That way you can skip all the messy steps and start from the filed data.

------
abyssknight
Wow, that is surprisingly simple. I'd heard that fingerprint readers were
easily fooled, but that's crazy. Good find!

How long until this is someone's start up idea?

------
Groxx
Fingerprint sensors, even the extremely-high-end, are rather laughably easy to
fool. Never rely on them for identification. Period.

For instance, if you've got one that also measures GSR to generate the image,
you just make the end-product out of ballistics gel that has the same
conductivity. No really, it's been done, and it works rather flawlessly.

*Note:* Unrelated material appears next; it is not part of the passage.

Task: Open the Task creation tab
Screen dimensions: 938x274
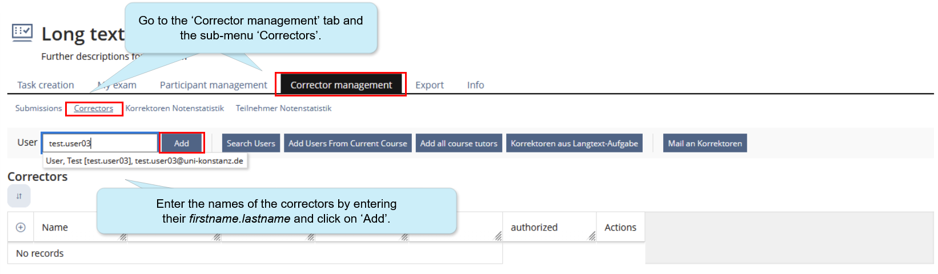Action: coord(46,85)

Simple examples can be found from the Mythbusters, including breaking some of
the "super" secure ones:
[http://en.wikipedia.org/wiki/MythBusters_(2006_season)#Finge...](http://en.wikipedia.org/wiki/MythBusters_\(2006_season\)#Fingerprint_Lock)
and
[http://www.metacafe.com/watch/250607/mythbusters_high_tech_s...](http://www.metacafe.com/watch/250607/mythbusters_high_tech_security_system/)
("never been broken," my shiny metal ass)

Alternatives that show more promise are iris scanning, retina scanning, and
whatever that back-of-hand blood vessel scanning is that I saw a while ago
(infra red, if I remember right).

------
viraptor
I wonder how long does it take Youtube to remove the video. I really expect it
to happen (in the name of taking down harmful instructions for terrorists,
etc.)... Otherwise - most of the things that come from CCC are good learning
materials.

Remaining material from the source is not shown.